MitraNews.co, Jakarta – Gubernur Jawa Tengah Ganjar Pranowo memaparkan kronologi sengketa tanah warga yang terjadi di Desa Wadas, Kecamatan Bener, Kabupaten Purworejo, untuk pembangunan Bendungan Bener telah berlangsung bertahun-tahun.
Mulanya, warga sempat mengajukan gugatan atas Keputusan Gubernur Jateng ke PTUN Semarang, namun pada 13 Agustus 2021, gugatan tersebut ditolak. Warga Wadas pun mengajukan kasasi ke Mahkamah Agung hingga keluar putusan pada tanggal 29 November 2021 yang menyatakan kasasi juga ditolak.

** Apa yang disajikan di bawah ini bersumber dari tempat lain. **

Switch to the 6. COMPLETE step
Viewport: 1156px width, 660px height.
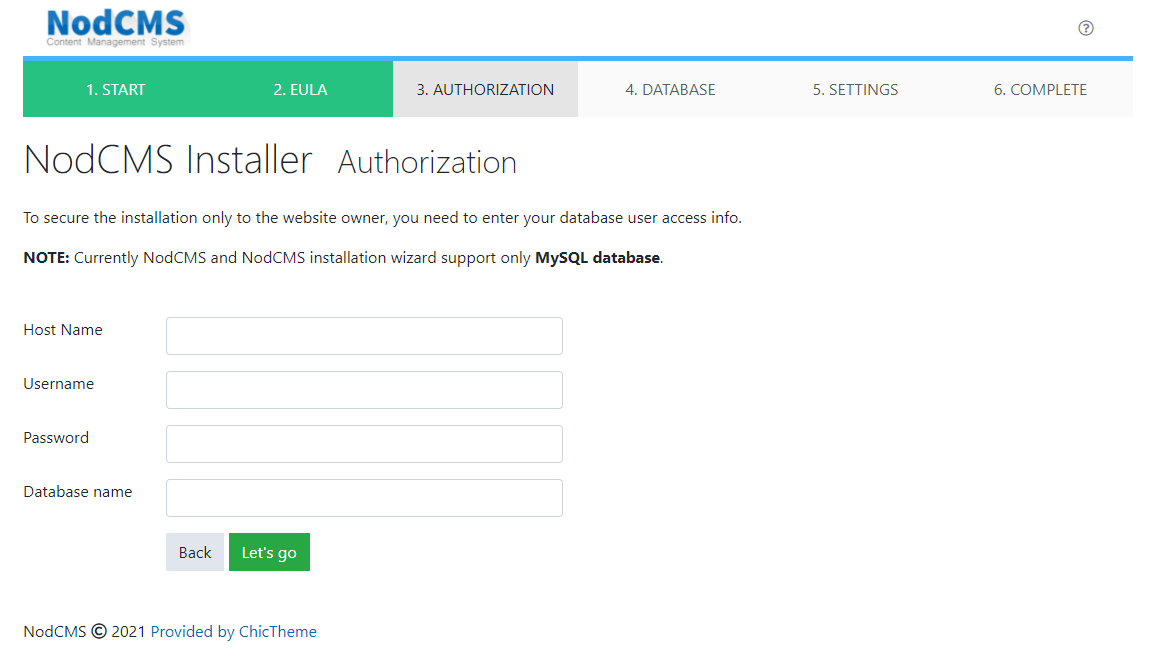1040,90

Ganjar mengungkapkan bahwa proses pembebasan tanah per November 2021 telah mencapai 57,17 persen atau setara dengan Rp698 Miliar. Sedangkan, terdapat 1167 bidang tanah yang sedang dalam proses pengajuan pembayaran.
“Jika ini terbayar maka proses pembayarannya jadi 72,3 persen dan terdapat sisanya 27,7 persen yang belum mendapat pembayaran atau penggantian,” ujar Ganjar saat konferensi pers, Rabu (9/2).

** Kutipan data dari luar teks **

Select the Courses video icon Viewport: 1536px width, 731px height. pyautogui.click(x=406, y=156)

Menurutnya, 27 persen warga yang belum mendapat pembayaran karena berbagai kendala mulai administrasi hingga proses gugatan perdata. Namun, sebanyak 21 persen di antaranya adalah penolakan pengukuran lahan di Desa Wadas.
“Data lahan terdampak dari 617 bidang, 133 masih menolak, 346 setuju, dan sisanya belum memutuskan,” ucapnya. Baca Juga : Ini Cara Berobat ke Malaysia Saat Pandemi Covid-19 Melalui Perwakilan
Ganjar pun menyebut sudah mengundang Komisi Nasional Hak Asasi Manusia (Komnas HAM), Polda Jateng, Kepala Desa Wadas, Bupati Purworejo, serta pakar lingkungan untuk melakukan diskusi sebelum putusan kasasi keluar atau pada 16 November 2021.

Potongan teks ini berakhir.